L’étude des causes et des formes de l’idiotie, la marche de cette infirmité décroissante, la revue des travaux plus ou moins heureux qui ont été entrepris jusqu’à ce jour, tout nous amène à une conclusion rassurante, tout nous dit : L’idiot est un être capable d’éducation. La médecine philosophique doit ouvrir et tracer la voie à cette éducation spéciale.

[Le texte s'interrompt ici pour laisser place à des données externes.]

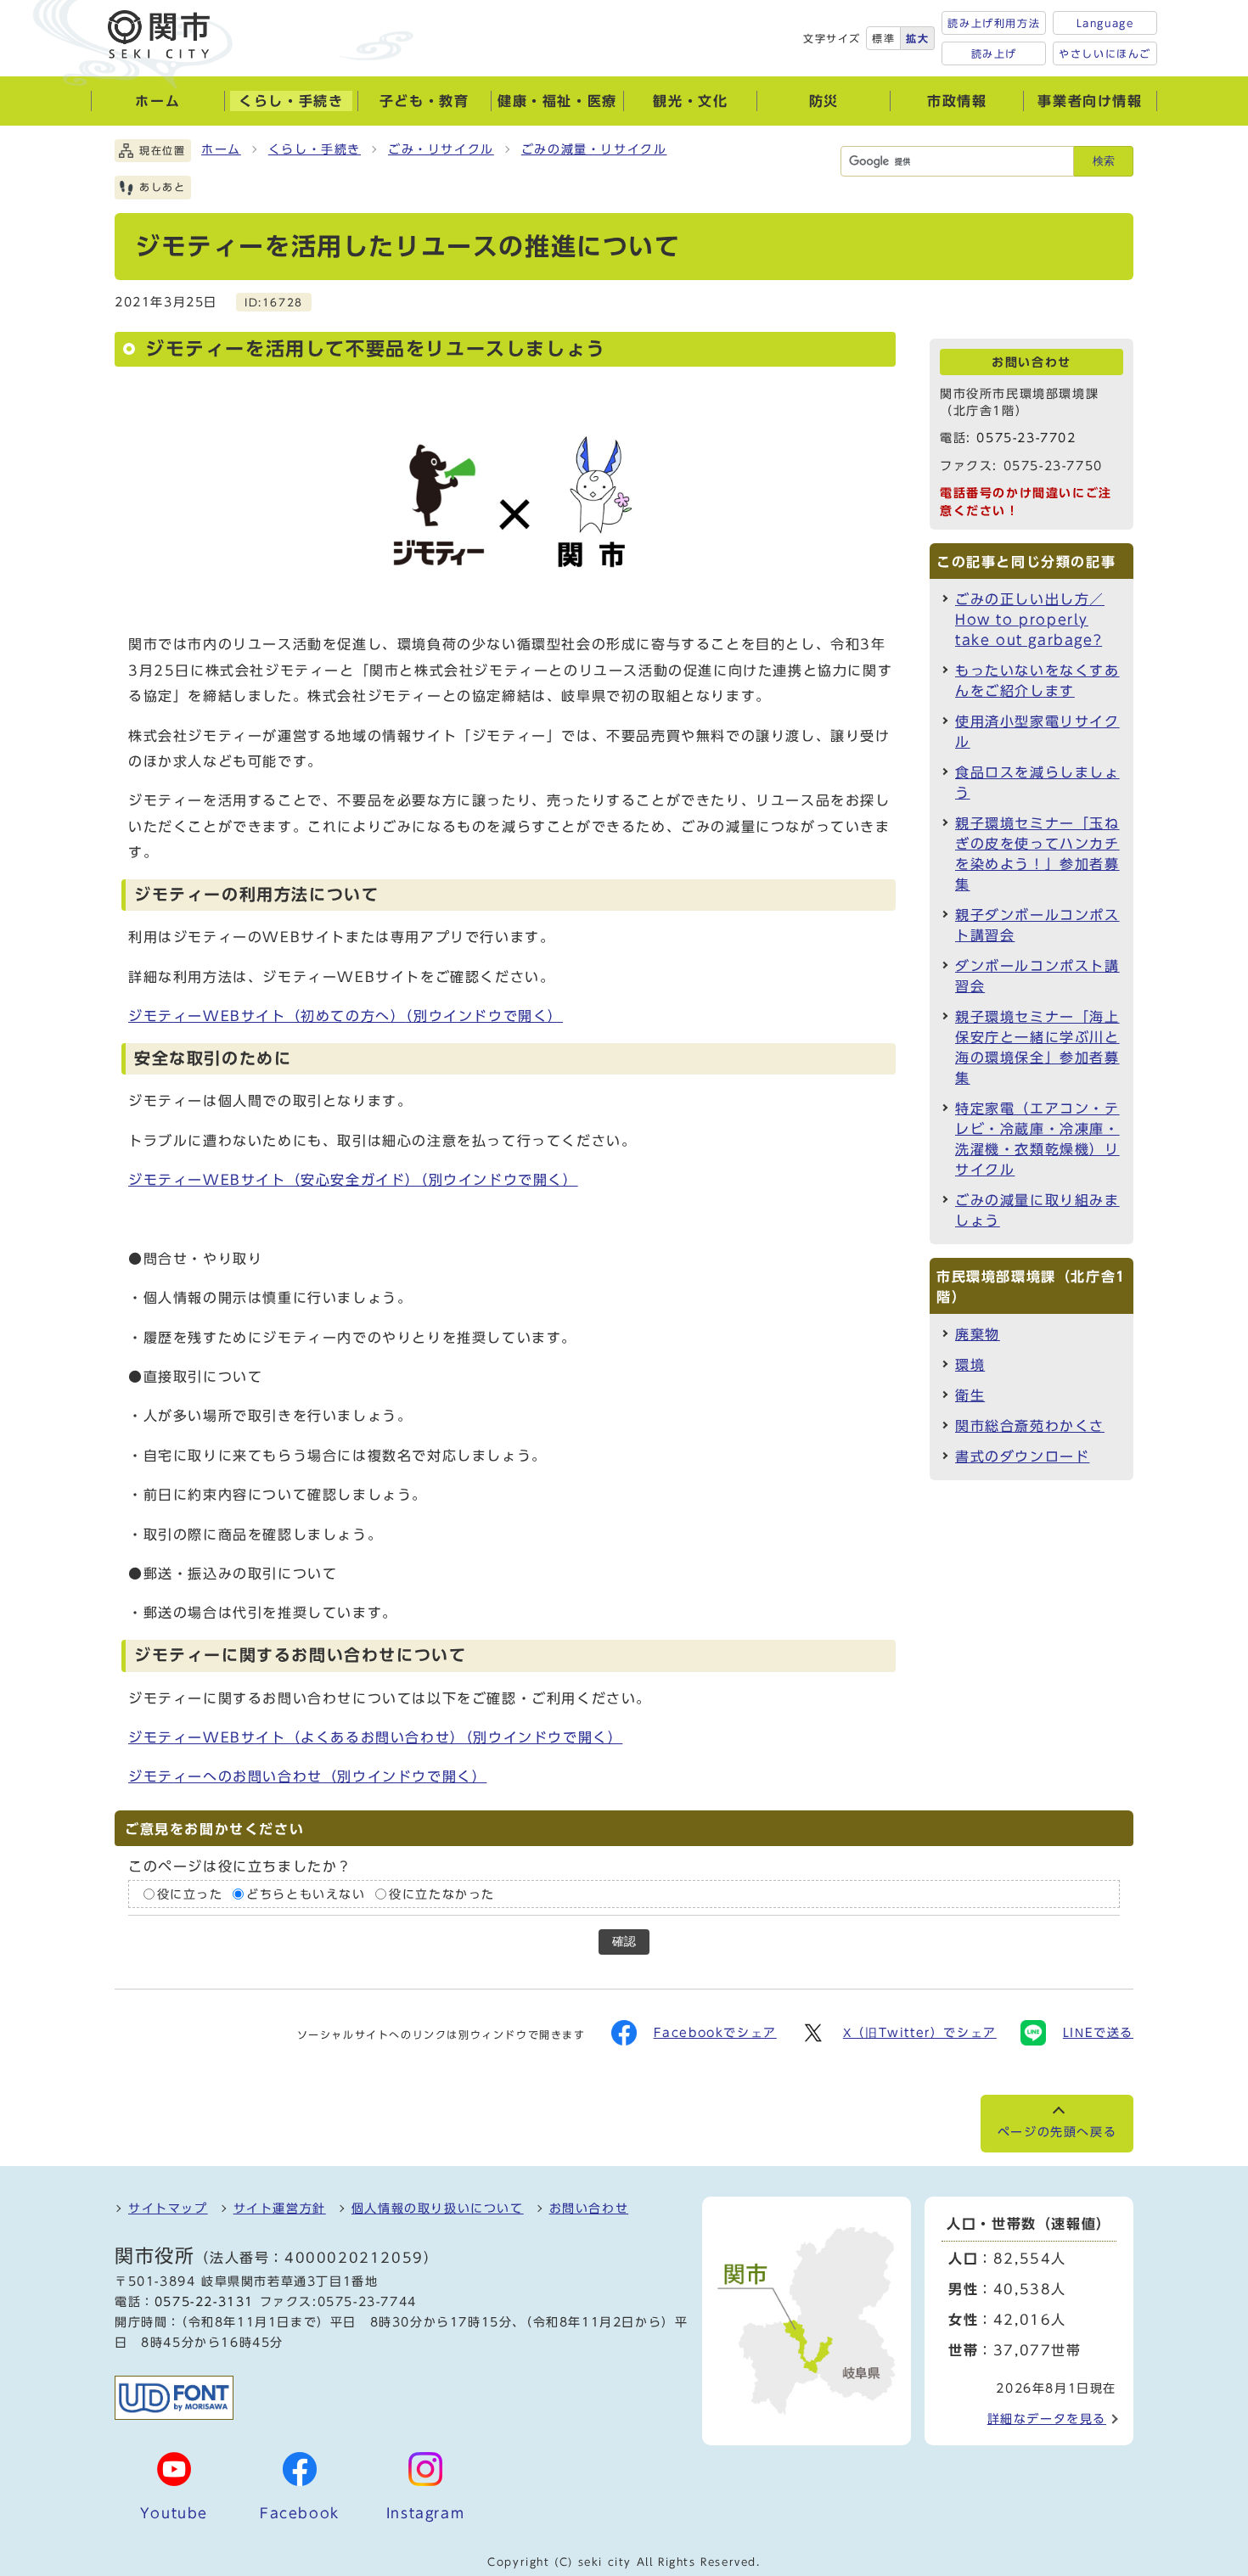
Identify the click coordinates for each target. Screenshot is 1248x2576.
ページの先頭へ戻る (1057, 2132)
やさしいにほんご (1105, 53)
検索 (1104, 160)
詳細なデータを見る (1046, 2419)
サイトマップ (168, 2208)
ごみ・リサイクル (441, 149)
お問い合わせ (589, 2208)
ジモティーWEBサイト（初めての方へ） (345, 1016)
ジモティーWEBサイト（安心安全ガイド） (353, 1180)
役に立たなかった (442, 1894)
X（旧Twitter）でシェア (920, 2033)
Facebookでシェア (715, 2033)
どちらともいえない (305, 1894)
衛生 (970, 1395)
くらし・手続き (314, 149)
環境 (970, 1365)
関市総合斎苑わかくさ (1030, 1426)
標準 (883, 38)
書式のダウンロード (1022, 1456)
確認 (624, 1941)
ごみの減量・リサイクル (594, 149)
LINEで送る (1098, 2033)
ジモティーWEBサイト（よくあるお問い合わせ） (375, 1737)
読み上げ (994, 53)
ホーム (221, 149)
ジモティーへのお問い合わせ (307, 1776)
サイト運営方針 (279, 2208)
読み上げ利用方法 (993, 23)
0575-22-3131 (204, 2302)
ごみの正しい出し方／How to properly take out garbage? (1030, 619)
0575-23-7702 (1026, 438)
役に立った (190, 1894)
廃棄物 (977, 1334)
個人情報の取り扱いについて (437, 2208)
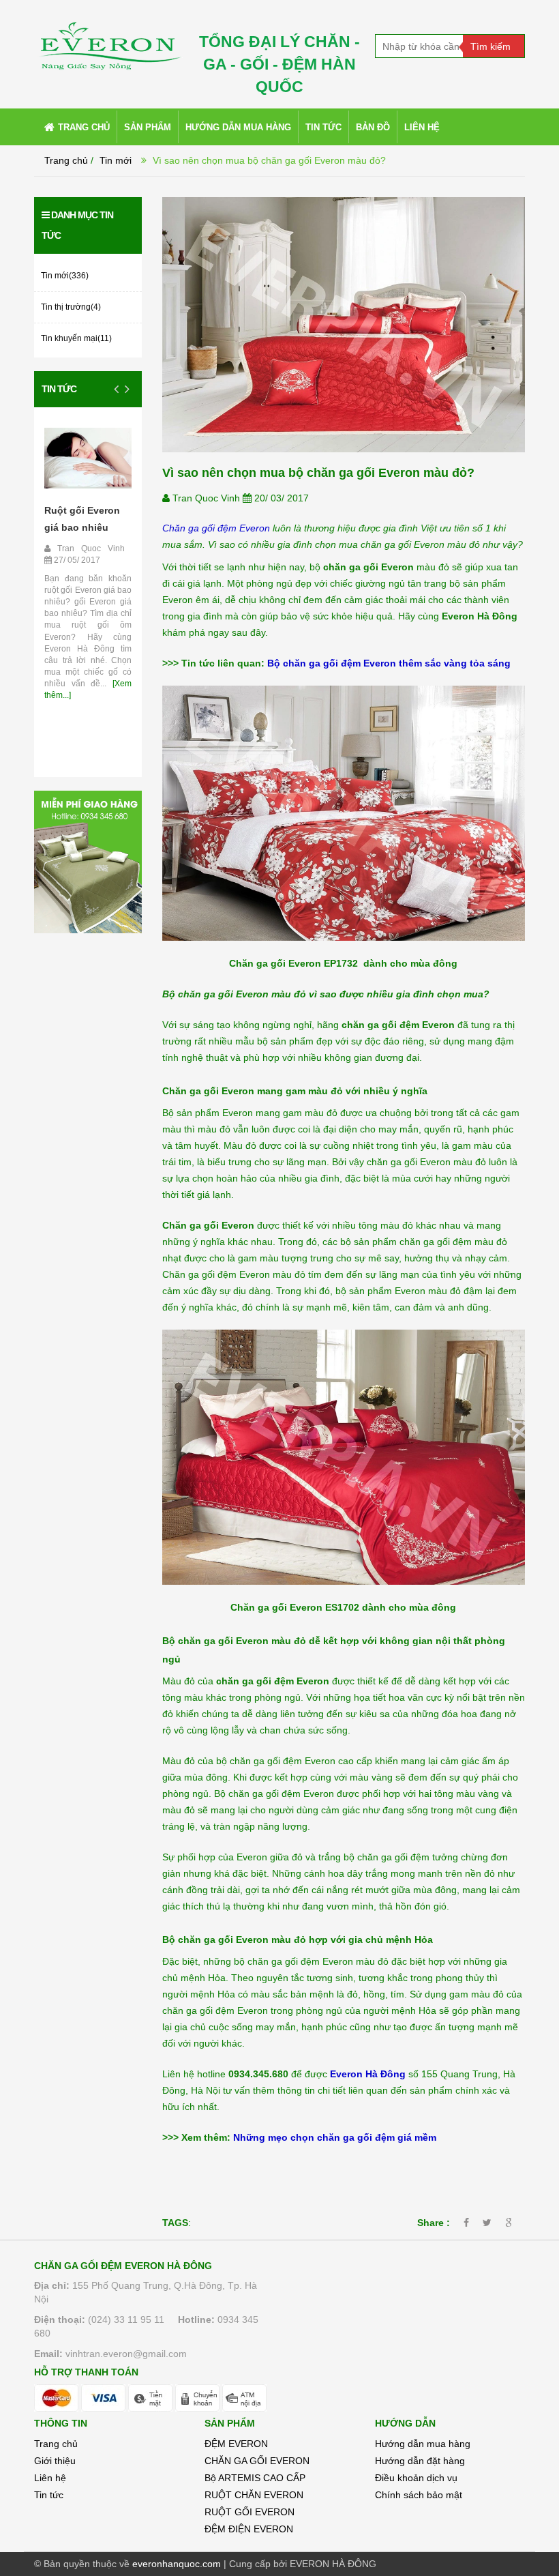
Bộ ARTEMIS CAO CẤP (255, 2477)
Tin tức (59, 388)
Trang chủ (66, 160)
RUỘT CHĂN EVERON (254, 2494)
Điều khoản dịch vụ (416, 2477)
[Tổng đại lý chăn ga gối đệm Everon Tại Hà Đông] (109, 40)
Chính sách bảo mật (418, 2494)
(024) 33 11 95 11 (126, 2319)
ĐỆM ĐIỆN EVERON (249, 2528)
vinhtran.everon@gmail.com (126, 2353)
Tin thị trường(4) (71, 307)
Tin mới (116, 160)
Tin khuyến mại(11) (76, 338)
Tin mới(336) (65, 275)
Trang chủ (56, 2443)
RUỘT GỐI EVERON (249, 2511)
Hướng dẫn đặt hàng (420, 2460)
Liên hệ (50, 2477)
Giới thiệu (55, 2460)
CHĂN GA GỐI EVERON (257, 2460)
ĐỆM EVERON (236, 2443)
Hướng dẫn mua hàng (422, 2443)
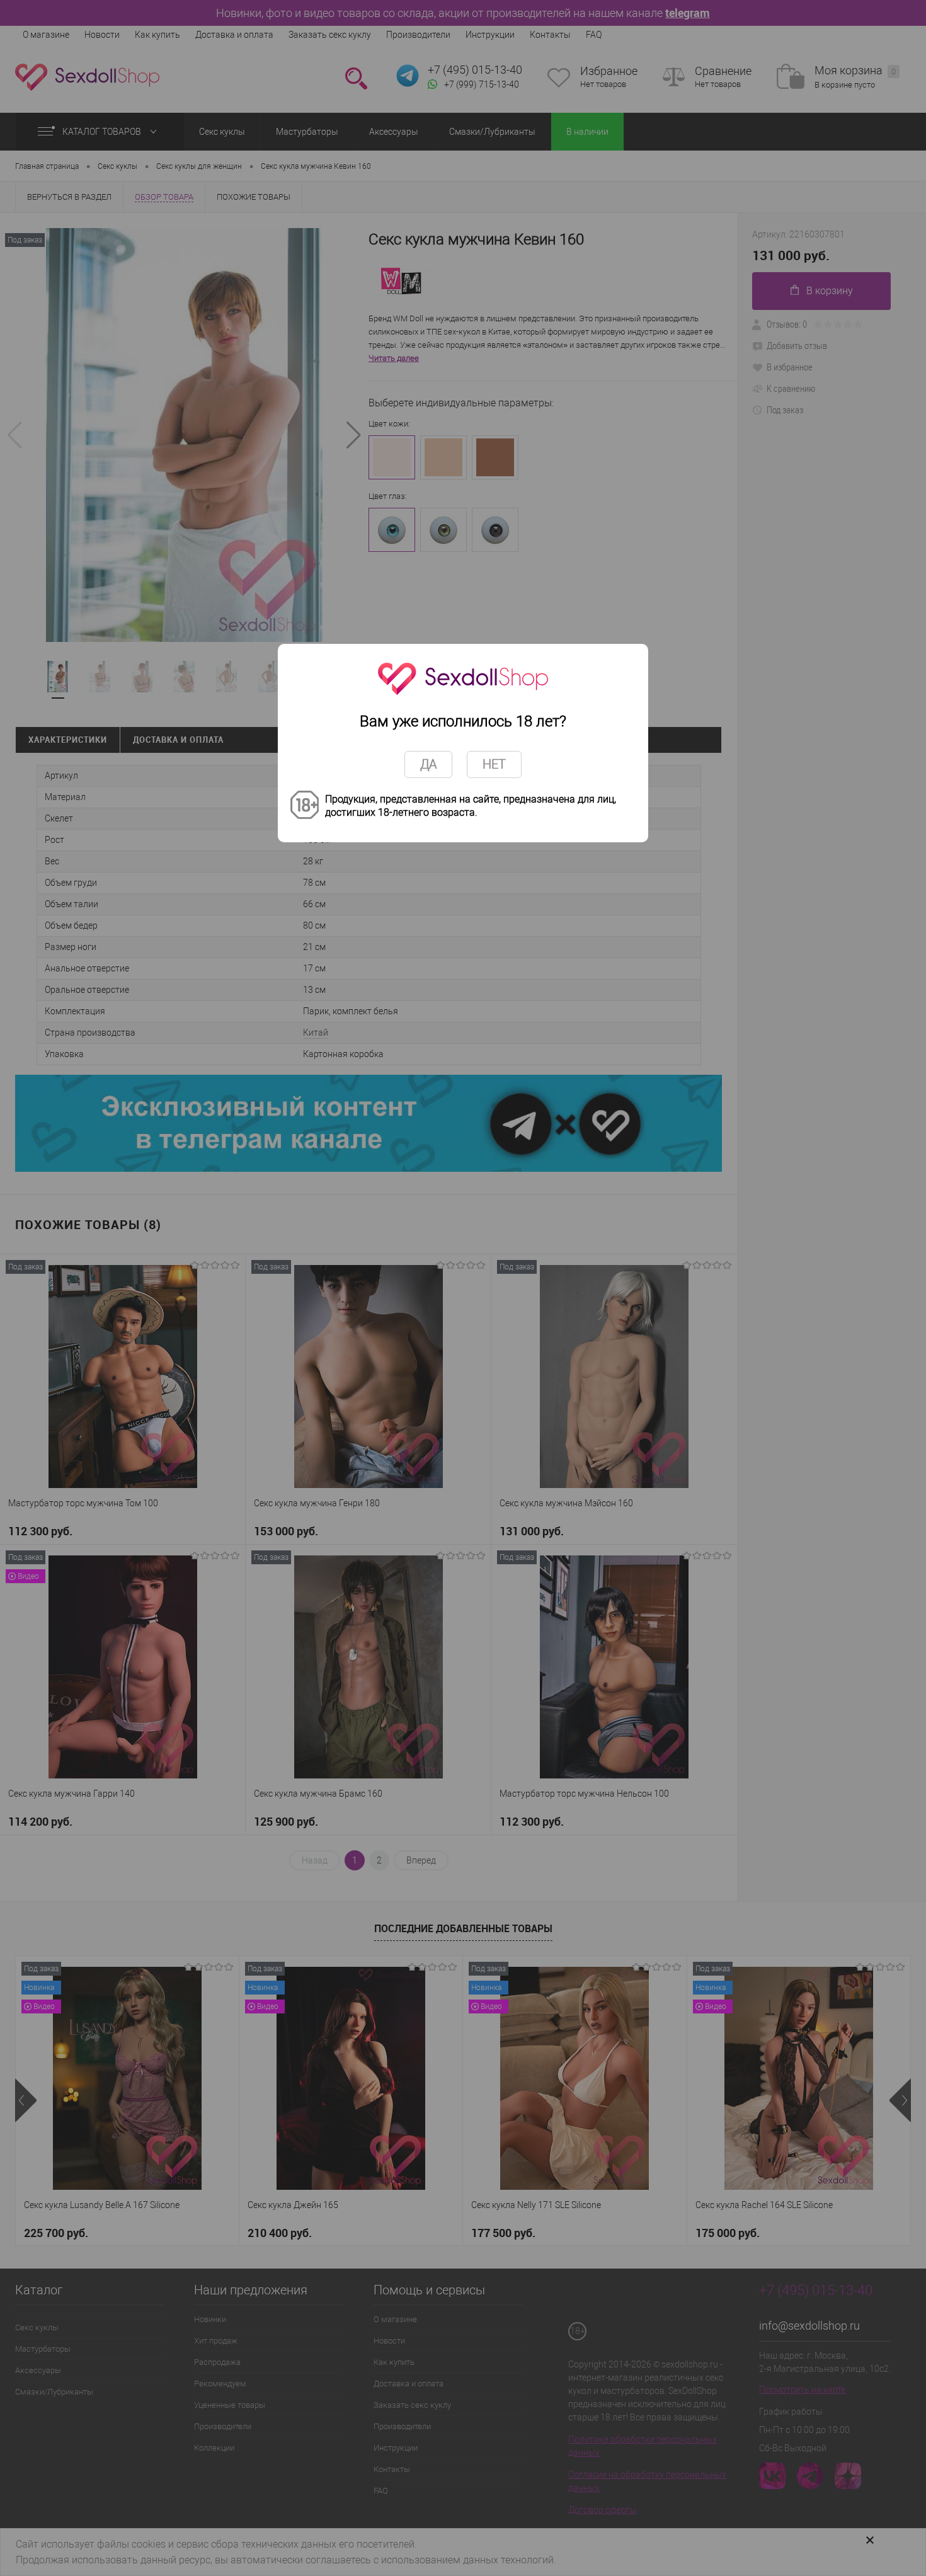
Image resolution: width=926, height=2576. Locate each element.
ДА (428, 764)
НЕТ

En attendant que des expériences plus concluantes aient permis d’adopter à cet égard un système définitif, que faut-il faire dans les hospices et hors des hospices pour améliorer, dans l’état actuel des choses, le sort des faibles d’esprit ? Nous croyons qu’on doit suivre l’exemple donné dans ces derniers temps par l’hospice de Bicêtre. Il existe dans cette maison une école où tous les enfans plus ou moins disgraciés par la nature viennent réparer le vice originel de leurs organes. Il est à désirer que cette fondation s’étende aux autres établissemens charitables. Nous demandons qu’on fasse lever le soleil de l’éducation pour ces pauvres intelligences qui se traînent lamentablement dans les ténèbres de la mort.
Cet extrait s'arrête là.